## TEXT
Die Entdeckung eines Tals: Das Ultental in Südtirol, Teil 8/10

 

Thomas Adamczak

 

Wiesbaden (Weltexpresso) - Zu Beginn der Erkundung des Ultentals hat mir Karl Tipps gegeben, auf welchen Berge ich steigen, welches Ziel ich mir vornehmen könnte. Doch je mehr ich mir das Tal nach und nach erschlossen habe, desto weniger brauche ich solche Empfehlungen.

 

Er möchte allerdings morgens, wenn ich aufbreche, gern wissen, was ich vorhabe, weil, sagt er fast entschuldigend, in den Bergen halt immer mal was passieren könne. Einmal war ich unterhalb von der Karrspitze vom Weg abgekommen, bei dichtem Nebel, und wusste nicht mehr weiter. Hatte kurz überlegt, Karl anzurufen, aber dann eine Lösung gefunden, indem ich querfeldein abstieg, zu Beginn des Abstiegs noch ziemlich unsicher, ob ich womöglich im Nachbartal landen würde. Er meinte, als ich’s ihm erzählte, in einer solchen Situation könne er am Telefon sowieso nicht helfen. Es gebe keine andere Möglichkeit, als vorsichtig abzusteigen. Genau das hatte ich gemacht.

 

 

Was ist an diesem Südtirol für uns Urlauber aus Deutschland, uns Deutsche so reizvoll? Ich frage mich das immer wieder. Mehrere Faktoren sind auszumachen. Die faszinierende Bergwelt, Freundlichkeit und Gesprächsfreude der Südtiroler, das bodenständige, vorzügliche Essen. Gewiss ist auch die Leichtigkeit der Verständigung wichtig, aber die ist ja auch in den bayerischen Alpen, in Österreich, der Schweiz gegeben. Mich fasziniert, um eine weitere Erklärung anzubieten, wie die Südtiroler zwischen ihrem Dialekt, einem dem Hochdeutschen angenäherten Deutsch und der italienischen Sprache switchen können.

 

Einheimische unter sich: Muss man die Ohren spitzen, um ein bisserl was zu verstehen. Im Gespräch mit deutschen Touristen wechseln sie mühelos die Sprachebene, sprechen also gut verständliches Deutsch, so dass man als Gesprächspartner nur ganz selten nachzufragen braucht. Es gibt ungewöhnliche oder für uns unübliche Ausdrücke, die man sich erklären lassen kann.

 

 

 In Laurein, auf der Seite vom Nonsberg, gibt es auf einem Bauernhof, dem Gustlerhof, ein sechsjähriges Bübchen, Sohn des Hauses, der Eltern Heidi und Gustl. Alex heißt er. Der Bub geht in die erste Klasse der Schule in Laurein. Vom Haus der Eltern geht er ein paar Treppenstufen hoch und schon ist er in seiner Schule. Dieses Kind kenne ich seit seiner Geburt, weil es uns in der Ferienwohnung am Gustlerhof ähnlich gut gefällt wie im Helener Pichl im Ultental.

## GEZEIGTE EINTRÄGE

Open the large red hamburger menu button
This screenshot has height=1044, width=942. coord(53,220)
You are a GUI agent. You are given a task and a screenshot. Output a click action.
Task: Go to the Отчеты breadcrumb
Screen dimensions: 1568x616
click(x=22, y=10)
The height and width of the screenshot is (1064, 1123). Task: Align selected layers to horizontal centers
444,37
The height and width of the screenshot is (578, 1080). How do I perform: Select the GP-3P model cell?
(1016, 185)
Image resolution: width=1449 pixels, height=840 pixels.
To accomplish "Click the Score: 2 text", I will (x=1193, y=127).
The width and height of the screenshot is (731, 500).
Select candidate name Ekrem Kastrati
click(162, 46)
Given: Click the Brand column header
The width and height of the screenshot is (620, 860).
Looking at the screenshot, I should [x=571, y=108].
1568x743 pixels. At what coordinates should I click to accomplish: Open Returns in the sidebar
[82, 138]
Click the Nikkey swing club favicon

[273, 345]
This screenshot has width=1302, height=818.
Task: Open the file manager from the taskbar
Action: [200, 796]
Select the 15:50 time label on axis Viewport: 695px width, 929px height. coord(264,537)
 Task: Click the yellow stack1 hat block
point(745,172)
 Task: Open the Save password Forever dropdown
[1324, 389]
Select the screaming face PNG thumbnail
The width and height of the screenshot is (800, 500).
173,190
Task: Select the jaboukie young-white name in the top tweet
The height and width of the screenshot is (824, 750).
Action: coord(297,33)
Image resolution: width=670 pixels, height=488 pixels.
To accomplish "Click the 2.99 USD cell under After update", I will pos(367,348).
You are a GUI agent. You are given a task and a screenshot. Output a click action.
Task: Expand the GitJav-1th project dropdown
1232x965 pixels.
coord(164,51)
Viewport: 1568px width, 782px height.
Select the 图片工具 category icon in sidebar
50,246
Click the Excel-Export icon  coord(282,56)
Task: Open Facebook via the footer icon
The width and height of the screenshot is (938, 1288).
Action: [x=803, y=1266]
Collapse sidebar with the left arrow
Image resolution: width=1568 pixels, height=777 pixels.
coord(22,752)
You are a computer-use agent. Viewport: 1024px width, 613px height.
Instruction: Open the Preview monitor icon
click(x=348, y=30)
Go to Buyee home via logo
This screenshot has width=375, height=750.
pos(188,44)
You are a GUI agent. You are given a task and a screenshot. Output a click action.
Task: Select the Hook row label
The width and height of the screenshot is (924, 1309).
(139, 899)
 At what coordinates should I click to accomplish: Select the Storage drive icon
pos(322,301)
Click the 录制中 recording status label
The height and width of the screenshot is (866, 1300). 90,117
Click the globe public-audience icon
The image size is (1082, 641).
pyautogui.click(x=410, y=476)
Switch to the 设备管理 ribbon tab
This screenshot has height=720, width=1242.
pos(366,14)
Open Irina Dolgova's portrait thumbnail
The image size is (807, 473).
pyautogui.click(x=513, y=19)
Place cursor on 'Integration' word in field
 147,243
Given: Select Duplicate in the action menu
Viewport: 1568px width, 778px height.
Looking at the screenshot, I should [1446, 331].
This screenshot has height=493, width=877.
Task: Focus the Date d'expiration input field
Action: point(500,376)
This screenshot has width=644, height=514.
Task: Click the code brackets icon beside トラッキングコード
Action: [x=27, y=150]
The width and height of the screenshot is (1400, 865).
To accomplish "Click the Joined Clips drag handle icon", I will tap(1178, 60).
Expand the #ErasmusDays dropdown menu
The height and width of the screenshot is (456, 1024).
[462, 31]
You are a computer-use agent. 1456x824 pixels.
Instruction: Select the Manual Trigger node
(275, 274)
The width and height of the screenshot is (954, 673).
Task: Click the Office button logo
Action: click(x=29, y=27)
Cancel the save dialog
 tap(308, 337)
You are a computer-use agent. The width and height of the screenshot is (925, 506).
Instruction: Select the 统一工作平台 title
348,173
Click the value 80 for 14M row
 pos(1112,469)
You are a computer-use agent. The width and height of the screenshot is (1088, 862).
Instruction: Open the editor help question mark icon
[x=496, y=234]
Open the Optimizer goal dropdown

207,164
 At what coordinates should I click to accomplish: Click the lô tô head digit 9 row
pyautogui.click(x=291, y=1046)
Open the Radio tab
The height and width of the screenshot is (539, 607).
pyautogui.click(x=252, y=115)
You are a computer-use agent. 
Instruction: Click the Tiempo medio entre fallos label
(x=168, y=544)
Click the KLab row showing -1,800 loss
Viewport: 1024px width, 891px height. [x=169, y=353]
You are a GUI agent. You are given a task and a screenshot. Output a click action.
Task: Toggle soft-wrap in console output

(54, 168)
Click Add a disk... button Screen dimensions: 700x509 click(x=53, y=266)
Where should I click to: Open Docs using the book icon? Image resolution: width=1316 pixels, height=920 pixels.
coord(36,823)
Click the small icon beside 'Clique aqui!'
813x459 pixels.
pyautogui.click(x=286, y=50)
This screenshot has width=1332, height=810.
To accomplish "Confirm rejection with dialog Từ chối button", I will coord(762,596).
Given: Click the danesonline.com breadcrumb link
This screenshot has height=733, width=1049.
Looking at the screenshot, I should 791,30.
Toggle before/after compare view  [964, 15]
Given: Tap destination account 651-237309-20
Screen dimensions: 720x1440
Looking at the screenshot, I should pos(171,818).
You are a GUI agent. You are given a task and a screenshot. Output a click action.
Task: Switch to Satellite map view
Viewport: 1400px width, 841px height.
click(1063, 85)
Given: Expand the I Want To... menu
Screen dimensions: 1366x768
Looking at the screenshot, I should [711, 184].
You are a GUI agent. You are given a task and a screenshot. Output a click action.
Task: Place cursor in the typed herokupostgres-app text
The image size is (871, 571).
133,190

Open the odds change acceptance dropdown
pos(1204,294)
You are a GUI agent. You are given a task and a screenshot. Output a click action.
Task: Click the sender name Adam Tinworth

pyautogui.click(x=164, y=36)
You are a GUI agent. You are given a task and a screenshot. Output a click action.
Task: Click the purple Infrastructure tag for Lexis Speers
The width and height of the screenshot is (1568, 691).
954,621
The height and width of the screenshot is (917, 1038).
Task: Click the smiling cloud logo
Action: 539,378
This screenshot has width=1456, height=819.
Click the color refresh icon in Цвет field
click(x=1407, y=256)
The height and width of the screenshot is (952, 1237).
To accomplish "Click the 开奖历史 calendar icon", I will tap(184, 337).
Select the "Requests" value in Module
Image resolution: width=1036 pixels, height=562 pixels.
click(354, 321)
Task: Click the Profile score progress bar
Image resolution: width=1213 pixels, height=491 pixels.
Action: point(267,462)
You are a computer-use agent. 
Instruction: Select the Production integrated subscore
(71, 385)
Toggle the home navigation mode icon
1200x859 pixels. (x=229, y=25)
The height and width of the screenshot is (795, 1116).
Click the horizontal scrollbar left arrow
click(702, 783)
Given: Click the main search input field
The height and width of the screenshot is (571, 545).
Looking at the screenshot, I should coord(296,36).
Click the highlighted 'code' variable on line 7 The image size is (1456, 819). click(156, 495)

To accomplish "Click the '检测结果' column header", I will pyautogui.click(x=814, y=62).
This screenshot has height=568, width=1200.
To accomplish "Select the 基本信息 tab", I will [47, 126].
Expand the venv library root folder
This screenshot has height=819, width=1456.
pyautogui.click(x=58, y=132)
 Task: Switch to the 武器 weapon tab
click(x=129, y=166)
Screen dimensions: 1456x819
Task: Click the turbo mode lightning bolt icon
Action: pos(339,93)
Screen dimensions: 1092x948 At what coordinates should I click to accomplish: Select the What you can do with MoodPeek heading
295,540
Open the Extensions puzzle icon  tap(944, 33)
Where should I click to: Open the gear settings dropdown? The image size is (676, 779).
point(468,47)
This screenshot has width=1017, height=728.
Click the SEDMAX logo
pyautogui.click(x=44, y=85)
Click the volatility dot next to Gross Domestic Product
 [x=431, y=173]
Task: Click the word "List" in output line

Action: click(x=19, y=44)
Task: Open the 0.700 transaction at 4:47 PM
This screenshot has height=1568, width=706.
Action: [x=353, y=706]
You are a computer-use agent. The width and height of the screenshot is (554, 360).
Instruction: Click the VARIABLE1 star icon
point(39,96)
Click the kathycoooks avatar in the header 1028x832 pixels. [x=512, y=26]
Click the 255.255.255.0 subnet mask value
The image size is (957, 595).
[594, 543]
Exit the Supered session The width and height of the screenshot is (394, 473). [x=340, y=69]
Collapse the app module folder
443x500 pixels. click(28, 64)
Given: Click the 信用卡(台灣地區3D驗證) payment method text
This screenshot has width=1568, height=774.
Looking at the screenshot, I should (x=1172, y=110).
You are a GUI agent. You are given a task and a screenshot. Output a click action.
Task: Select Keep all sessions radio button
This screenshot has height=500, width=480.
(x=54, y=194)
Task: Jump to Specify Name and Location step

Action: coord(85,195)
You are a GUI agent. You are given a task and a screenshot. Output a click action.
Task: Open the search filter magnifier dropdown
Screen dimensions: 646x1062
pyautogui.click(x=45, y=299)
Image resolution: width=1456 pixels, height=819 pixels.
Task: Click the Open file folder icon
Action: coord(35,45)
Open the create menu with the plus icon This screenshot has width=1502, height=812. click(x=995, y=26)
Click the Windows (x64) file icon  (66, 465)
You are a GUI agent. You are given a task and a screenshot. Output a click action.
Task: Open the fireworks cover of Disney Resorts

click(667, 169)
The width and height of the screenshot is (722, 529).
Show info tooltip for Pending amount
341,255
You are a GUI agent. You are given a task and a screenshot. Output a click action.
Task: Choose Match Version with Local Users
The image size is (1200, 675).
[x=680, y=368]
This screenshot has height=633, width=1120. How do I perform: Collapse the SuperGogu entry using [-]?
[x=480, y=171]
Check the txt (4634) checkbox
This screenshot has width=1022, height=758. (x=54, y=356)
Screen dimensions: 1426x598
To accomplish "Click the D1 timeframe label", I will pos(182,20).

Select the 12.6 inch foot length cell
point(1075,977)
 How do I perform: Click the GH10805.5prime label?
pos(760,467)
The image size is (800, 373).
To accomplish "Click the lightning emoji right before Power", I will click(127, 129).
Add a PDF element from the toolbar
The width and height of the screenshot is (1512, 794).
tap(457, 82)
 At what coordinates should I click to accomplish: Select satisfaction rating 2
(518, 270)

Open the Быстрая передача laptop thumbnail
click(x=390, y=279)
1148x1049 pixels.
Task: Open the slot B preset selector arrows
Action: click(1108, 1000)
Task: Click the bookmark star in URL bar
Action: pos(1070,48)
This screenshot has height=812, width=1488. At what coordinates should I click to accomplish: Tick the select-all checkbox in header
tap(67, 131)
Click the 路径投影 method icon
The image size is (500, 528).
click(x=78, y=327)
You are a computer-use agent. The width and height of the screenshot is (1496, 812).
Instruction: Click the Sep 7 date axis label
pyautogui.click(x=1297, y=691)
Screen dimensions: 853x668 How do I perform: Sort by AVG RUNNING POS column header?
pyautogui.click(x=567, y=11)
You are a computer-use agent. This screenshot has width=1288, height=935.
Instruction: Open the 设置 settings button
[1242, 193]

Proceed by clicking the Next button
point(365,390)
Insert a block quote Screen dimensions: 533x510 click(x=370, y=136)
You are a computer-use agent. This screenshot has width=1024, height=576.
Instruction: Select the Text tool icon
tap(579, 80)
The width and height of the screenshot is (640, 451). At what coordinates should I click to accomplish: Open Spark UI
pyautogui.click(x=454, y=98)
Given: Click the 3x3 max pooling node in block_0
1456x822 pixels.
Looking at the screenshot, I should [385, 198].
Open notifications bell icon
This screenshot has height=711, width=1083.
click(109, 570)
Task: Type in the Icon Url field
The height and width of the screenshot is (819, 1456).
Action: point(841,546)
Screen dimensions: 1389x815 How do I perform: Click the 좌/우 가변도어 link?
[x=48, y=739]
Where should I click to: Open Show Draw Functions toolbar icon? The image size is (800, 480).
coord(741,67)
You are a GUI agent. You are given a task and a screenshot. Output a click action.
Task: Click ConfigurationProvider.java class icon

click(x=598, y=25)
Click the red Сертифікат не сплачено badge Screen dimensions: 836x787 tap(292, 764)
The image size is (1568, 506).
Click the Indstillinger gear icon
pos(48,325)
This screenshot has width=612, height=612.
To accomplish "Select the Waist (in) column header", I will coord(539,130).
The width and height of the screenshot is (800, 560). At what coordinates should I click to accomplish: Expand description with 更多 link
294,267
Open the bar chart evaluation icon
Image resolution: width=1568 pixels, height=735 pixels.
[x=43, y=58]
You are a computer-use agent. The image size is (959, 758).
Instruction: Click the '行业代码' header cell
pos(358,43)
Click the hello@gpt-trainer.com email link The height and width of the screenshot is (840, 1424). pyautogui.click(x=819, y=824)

## AUFGABEN
1. Gib die Einträge vom ersten bis einschließlich zu der Zeile mit „click(162, 46)“ noch einmal wieder. Tausche darin „hamburger menu“ gegen „navigation menu“ aus und lass alles andere unverändert.
2. Führe den Reisebericht über das Ultental ab seinem letzten Satz weiter.

## ANTWORTEN
1.
Open the large red navigation menu button
This screenshot has height=1044, width=942. coord(53,220)
You are a GUI agent. You are given a task and a screenshot. Output a click action.
Task: Go to the Отчеты breadcrumb
Screen dimensions: 1568x616
click(x=22, y=10)
The height and width of the screenshot is (1064, 1123). Task: Align selected layers to horizontal centers
444,37
The height and width of the screenshot is (578, 1080). How do I perform: Select the GP-3P model cell?
(1016, 185)
Image resolution: width=1449 pixels, height=840 pixels.
To accomplish "Click the Score: 2 text", I will (x=1193, y=127).
The width and height of the screenshot is (731, 500).
Select candidate name Ekrem Kastrati
click(162, 46)

2.
Die schlicht eingerichtete Ferienwohnung am Gustlerhof hat den Vorzug, zwei Balkons zu haben, von denen aus man eine phantastische Sicht bis zum Brentagebiet hat. Und außerdem sind es vom „Gustlerhof“ nur wenige Schritte zum Gasthof „Sonne“ („Trattoria Sole“), wo die Wirtin Rosanna das überaus liebenswürdige weibliche Gegenstück zu Karl vom Helener Pichl darstellt. Immer wenn wir in die „Sonne“ kommen, und wir sind dort, solange wir in der Ferienwohnung bei Gustl wohnen, täglich, und zwar morgens zum Cappuccino und abends zum Abendessen, empfängt uns die Wirtin Rosanna und führt uns zu dem für uns reservierten Tisch.

 

Abends lauschen wir den unwiderstehlichen Vorschlägen für das Tagesmenü. Morgens treffen wir bei ihr Gustl, der seinen „Gefleckten“ einnimmt. Dann wird geredet, über alles Mögliche, und oft nimmt sich auch Rosanna Zeit und beteiligt sich am Gespräch. Aber zurück zu Alex, dem sechsjährigen Buben, den zu verstehen ich gewisse Schwierigkeiten habe. Der Bub redet so mit mir, wie ihm der Schnabel gewachsen ist. Recht hat er. Er redet, wie er mit Mama, der Heidi, und dem Papa, den nennt er Dati, redet, also im Dialekt, wie er in Laurein üblich ist. Er beherrscht das Hochdeutsche noch nicht, wird es über die Schule früh genug kennen lernen. Zudem braucht er nur den Eltern zuzuhören, wenn die mit uns sprechen oder mit anderen Gästen. Noch aber muss ich bei dem Kind ab und an nachfragen, weil ich es nicht richtig verstehe. Dann sieht mich Alex erstaunt an. Er hat’s doch gerade gesagt. Vermutlich fragt er sich, ob ich schwerhörig sei oder manchmal ein bisschen plemplem.

 

 

Ich wollte ja meine Faszination für Südtirol ein Stück weit erklären, und da, das ist mein Anknüpfungspunkt, spielt eine entscheidende Rolle, dass Südtirol in Italien liegt. Die nächsten Orte unterhalb von Laurein sind italienischsprachig: Tregiovo, Mione, Marcena, Lanza, Mocenigo. Sie gehören alle zur Provinz Trient/Trentino.

In Laurein gibt es ein paar Ferienwohnungen, kein einziges Hotel. Proweis, der Ort oberhalb von Laurein, hat ein Hotel, die „Post“, auch dies ein empfehlenswerter Gasthof mit dem literaturinteressierten Wirt Georg. Proveis bietet ebenfalls einige Ferienwohnungen.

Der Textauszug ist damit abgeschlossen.